Using the information:
(A) Extract the part of the blog post about garlic remedies that opens with the words containing "I tell you...I'm" and closes with "the soap part.".
(B) List every ingredient in the cough recipe from the grandmother's notes in the blog post about garlic remedies.
(C) Continue the blog post about garlic remedies and the grandmother's notebooks from where it stops.

Document section:
▶

Showing posts with label footzoning. Show all posts
Showing posts with label footzoning. Show all posts

Feb 11, 2014

One of these are not the same.

"I spent a couple hours with garlic in my ears," I say to the husband.  He actually sounded surprised.  I zoned (short for footzoned.) my friends little boy the other day and couldn't tell if this is what an ear infection felt like.  I've had a cold for the last couple days and my ear had been feeling kind of funny.  Having recalled from our friend Cam, that his mom used to do this to him when he was little with ear infections, I thought why not? 


Just the day before I took some mashed up garlic, spread it in a cake pan and then sat there with my feet in it for about an hour.  One of my fellow footzoner's put this online.  Garlic is suppose to draw out the bacteria/virus.  This is all after using essential oils and zoning myself. 


Today and yesterday, I was exceptionally grumpy and decided it was because I was just a little backed up.  (Pregnancy does this to ya.)  So I made myself a garlic enema.  

I also made some spaghetti sauce last night...which apparently two garlic gloves was too much.  Because even though I can't breather through my nose, I could totally smell the garlic reeking out of Aiko's mouth and so could my sister. (As she constantly kept commenting on.)

This is more a "typical" week for me.  While I don't always use so much garlic, or maybe I do, my mom always asks me "where did I come from?"  See, I am not like the others in really any of my extended family.  They all think I'm kind of weird, especially when I tell them that "there's an oil you could use for that" or "green smoothies would help," or "you might want to stop eating dairy."  But then, just once a in awhile, my mom will say...maybe you are like your grandma.  Apparently, my grandma was a little more prone towards natural remedies.  Now that I think about it, I remember her drinking vinegar, honey and cinnamon once in a while.  Or making her own sun teas...or picking dandelion leaves from the lawn and eating them.  My auntie actually told me that years ago, when she was trying to have babies, her mom called her and said, "There is this stop on the back of your foot that is suppose to help you get pregnant."   Come to find out, my grandma and great aunt were actually reading some reflexology (while not footzoning...it's kind of similar) books.  So here I am, not that crazy after all.  My mom even found some of my gram's notes.  Grams used to keep notebook after notebook filled with her miscellaneous notes. 

Pinterest has nothing compared to these little nuggets of knowledge:

pinecone

I tell you...I'm not sure where she was going with this one.

cough 
1/2 t garlic?
1 t pine
1/2 anise
mixed in 1 c water and soap for 10 minutes.  strain - may add 1 tsp of honey.

Ummm...soap?  I think I read that right.  I agree with everything except for the soap part. 

place plus toys in a plastic bag-put in freezer  24 hours once/week

Don't germs just freeze?

◀

Dataset:
▶

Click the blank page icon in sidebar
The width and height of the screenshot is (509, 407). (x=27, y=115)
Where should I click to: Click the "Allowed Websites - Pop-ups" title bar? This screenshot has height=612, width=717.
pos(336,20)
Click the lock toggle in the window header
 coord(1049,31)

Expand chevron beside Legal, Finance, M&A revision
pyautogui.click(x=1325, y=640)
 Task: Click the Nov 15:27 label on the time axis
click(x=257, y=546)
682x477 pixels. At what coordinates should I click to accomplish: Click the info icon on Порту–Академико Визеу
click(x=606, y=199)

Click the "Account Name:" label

◀

Outputs for the tasks:
(A)
I tell you...I'm not sure where she was going with this one.

cough 
1/2 t garlic?
1 t pine
1/2 anise
mixed in 1 c water and soap for 10 minutes.  strain - may add 1 tsp of honey.

Ummm...soap?  I think I read that right.  I agree with everything except for the soap part.

(B)
- garlic (1/2 t)
- pine (1 t)
- anise (1/2)
- water (1 c)
- soap
- honey (1 tsp, optional)

(C)
nightmare
cloves of garlic rub on feet before go to bed - prevent nightmares.

Oh, grams....if only you knew how much we have in common. 

bedwetter -
suck on cinnamon stick after they come home or accupressure - hand pinkie.  Use your thumb nail in each line, press for 10 seconds. 

Not sure which of her kids had this problem...I should probably investigate.

hiccups
hot thread & suck on it and put on babies forehead.

  Well, there you have it, proof that my weirdness came through my mom, well, some of it did anyway. 

Jan 31, 2014

Green Smoothies and Pooping. Part 1 to changing my body.

Often times, my conversation are steered towards people's bowel movements.  You'd be surprised (or maybe you won't be) about how many people have issues with their guts.  I find it makes the world go round.  My husband often gets embarrassed about this subject.  

"You've got to stop talking to people about pooping." he says.  

Well, he's just never had problems.  If you don't have gut problems consider yourself lucky, otherwise, read on about ones journey through their bowels. 

Because pooping is a big deal. 

This is just my story and each person's body is different.  

I have been lactose intolerant my entire life.  I didn't really realize it until I was in high school and seemed to suffer some serious gas pains constantly.  (Laugh if you must, but in high school, it wasn't cool.)  I should have known, my mom and most of my aunts are lactose intolerant as well.  (Most Asians can't tolerate milk well anyway.)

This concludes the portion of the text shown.